Board games, bonfires, and hair dye parties

Left to our own devices on Travel Tuesday, groups formulated for ad hoc lunches and dinners, intense board game throw-downs, bonfires, s’mores making, and yes, hair dyeing.

Others carved out time for peaceful meditation, group walks, and long runs on the water.

Day 1

Founder presentation

We started the day with a presentation from the founders on the humble beginnings of Truss and how we got to where we are today. They discussed the decisions they’ve made that they’re proud of (being bootstrapped rather than VC funded and distributed first), and mistakes they made along the way (letting scrappy decisions from years ago — like how credit cards were handled — stick around too long).

We talked about how we’re different from other consulting companies, and discussed 2019 strategic objectives and how we’re going to get there.

→ **DATA FOR THIS EXERCISE**
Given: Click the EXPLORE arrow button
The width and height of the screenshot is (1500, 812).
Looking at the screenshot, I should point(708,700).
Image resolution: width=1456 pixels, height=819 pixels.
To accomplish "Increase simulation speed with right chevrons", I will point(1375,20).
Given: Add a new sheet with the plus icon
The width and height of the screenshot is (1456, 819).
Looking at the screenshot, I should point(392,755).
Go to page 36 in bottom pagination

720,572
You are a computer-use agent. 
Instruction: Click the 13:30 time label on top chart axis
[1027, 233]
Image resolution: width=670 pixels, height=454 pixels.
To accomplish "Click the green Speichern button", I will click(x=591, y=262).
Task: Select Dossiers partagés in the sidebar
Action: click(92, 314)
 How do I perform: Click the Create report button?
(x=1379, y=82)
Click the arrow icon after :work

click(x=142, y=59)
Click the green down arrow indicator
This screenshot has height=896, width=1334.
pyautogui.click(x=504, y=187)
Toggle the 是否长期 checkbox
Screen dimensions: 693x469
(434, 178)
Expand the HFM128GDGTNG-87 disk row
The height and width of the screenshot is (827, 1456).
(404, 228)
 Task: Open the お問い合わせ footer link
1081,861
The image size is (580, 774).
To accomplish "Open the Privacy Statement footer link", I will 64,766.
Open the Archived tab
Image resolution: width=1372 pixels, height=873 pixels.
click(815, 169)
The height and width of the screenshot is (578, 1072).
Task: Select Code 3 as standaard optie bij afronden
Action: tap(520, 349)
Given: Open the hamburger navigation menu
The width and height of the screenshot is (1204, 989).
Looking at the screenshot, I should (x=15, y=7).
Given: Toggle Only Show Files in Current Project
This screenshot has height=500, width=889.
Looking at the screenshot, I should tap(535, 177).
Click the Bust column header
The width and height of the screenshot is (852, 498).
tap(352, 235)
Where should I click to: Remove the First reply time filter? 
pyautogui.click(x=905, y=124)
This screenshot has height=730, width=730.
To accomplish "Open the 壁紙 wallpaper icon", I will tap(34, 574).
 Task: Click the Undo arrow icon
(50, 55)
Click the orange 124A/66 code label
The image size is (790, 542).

→ **SET TASKS**
1. Reproduce the records exactly, everything from the line containing "Click the orange 124A/66 code label" down to the end of the records.
2. Resume the passage about the company retreat, picking up after its last sentence.

→ **EXERCISE ANSWERS**
1.
Click the orange 124A/66 code label
The image size is (790, 542).

2.
After the presentation, the team covered half a wall with sticky note questions — covering everything from specific financial targets to how we decide which projects to take from an ethics standpoint. The founders covered every last one, even if the answer was, “We don’t have an answer to this yet.”


Practice, people, and project breakouts:

After lunch, we spent time in our practice areas: product, engineering, design and research, operations, and government and commercial sales. The design team spent time understanding each person’s unique strengths and areas where they’d like to grow, and then did a blog brainstorming exercise. The operations team talked about upcoming focus areas and how to manage risk.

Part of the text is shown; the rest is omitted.